> **Set task**
Copy the data below word for word, leaving out the pictures.

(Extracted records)

>> START

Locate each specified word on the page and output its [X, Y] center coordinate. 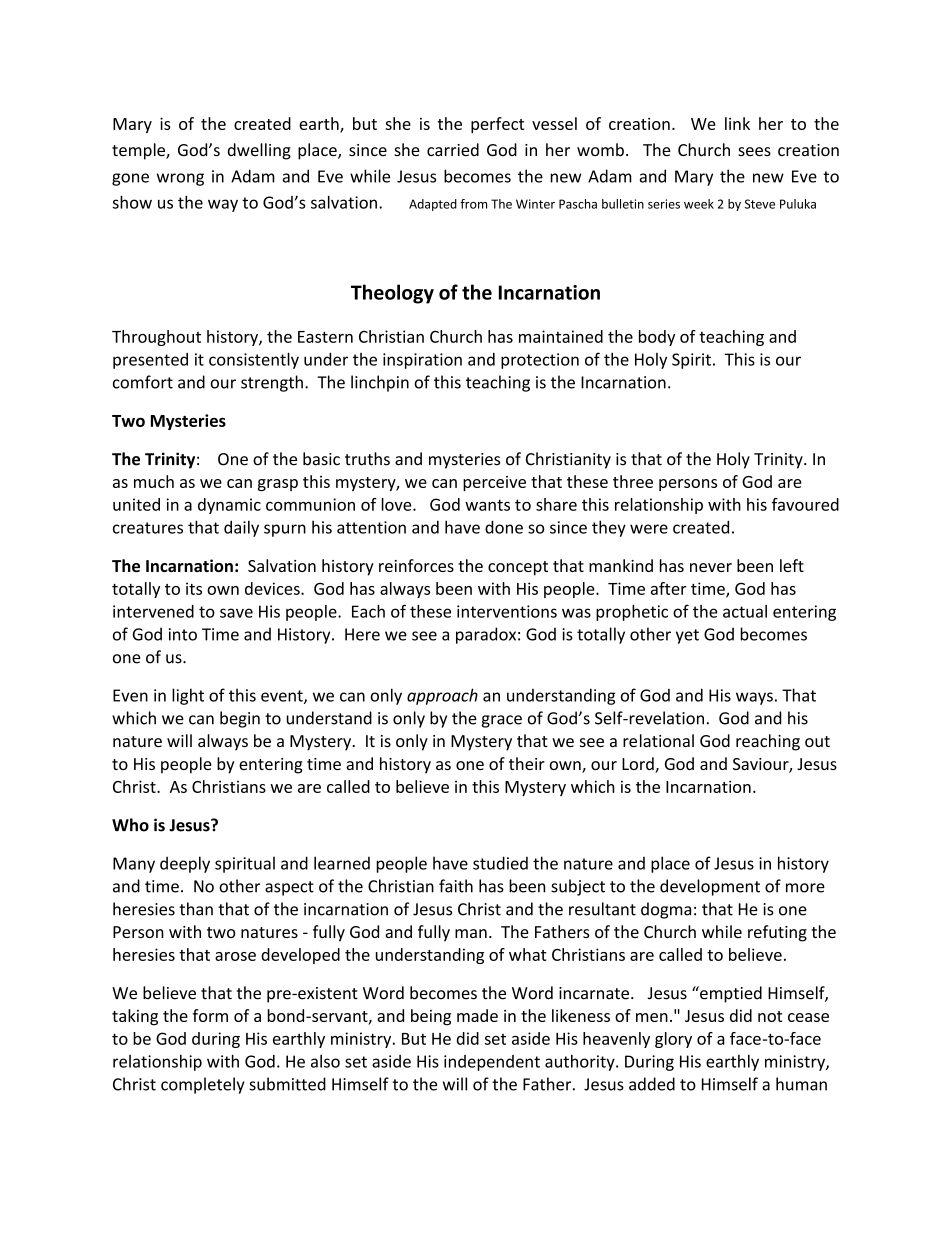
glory [673, 1040]
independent [492, 1063]
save [236, 613]
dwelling [259, 151]
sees [754, 152]
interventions [507, 611]
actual [745, 611]
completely [203, 1085]
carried [453, 149]
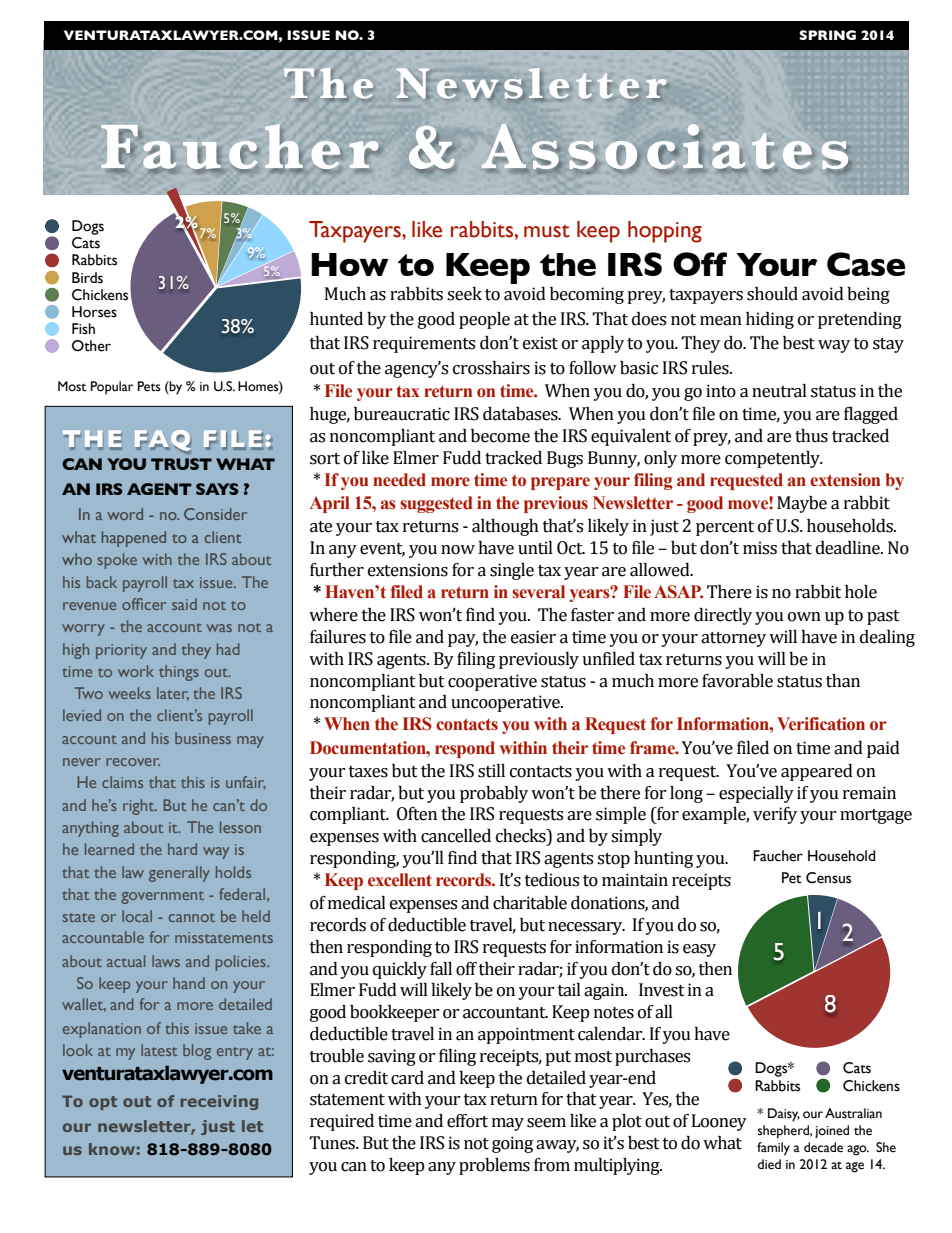 The width and height of the document is (952, 1233). I want to click on said, so click(184, 604).
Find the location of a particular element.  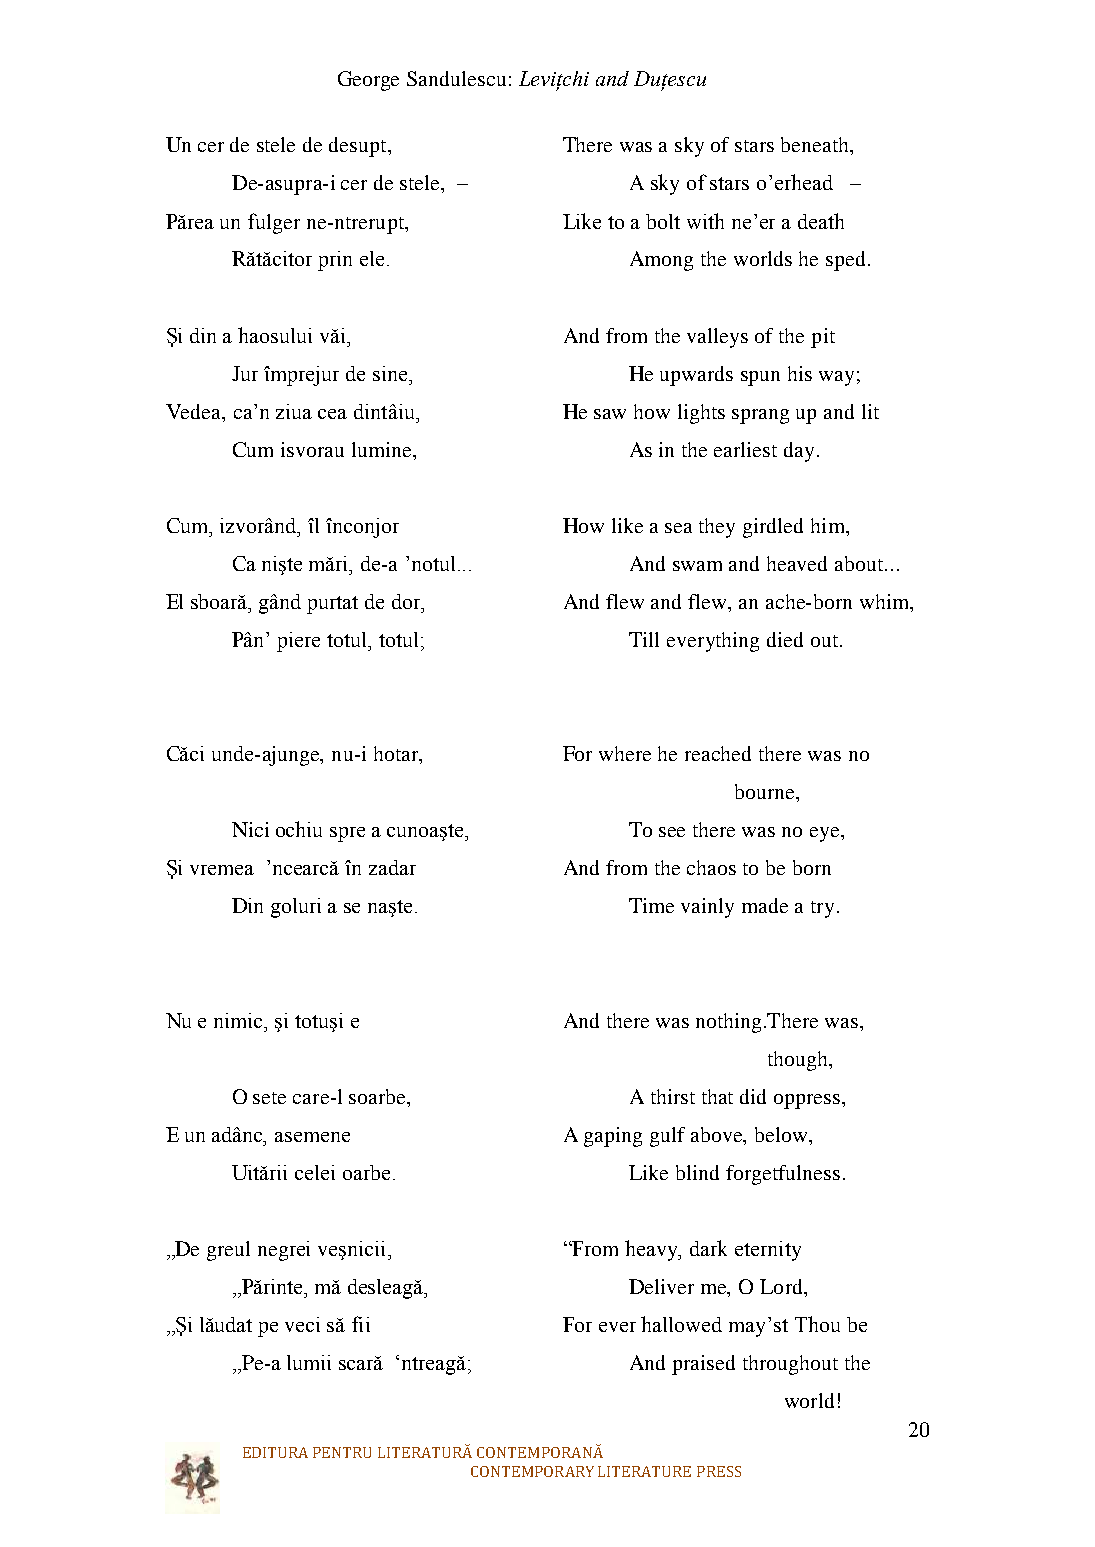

>> END

> **Written solution**
Locate each specified word on the page and output its [X, Y] center coordinate. 
glory [673, 1040]
independent [492, 1063]
save [236, 613]
dwelling [259, 151]
sees [754, 152]
interventions [507, 611]
actual [745, 611]
completely [203, 1085]
carried [453, 149]
 The width and height of the document is (952, 1233). I want to click on said, so click(184, 604).
Find the location of a particular element.  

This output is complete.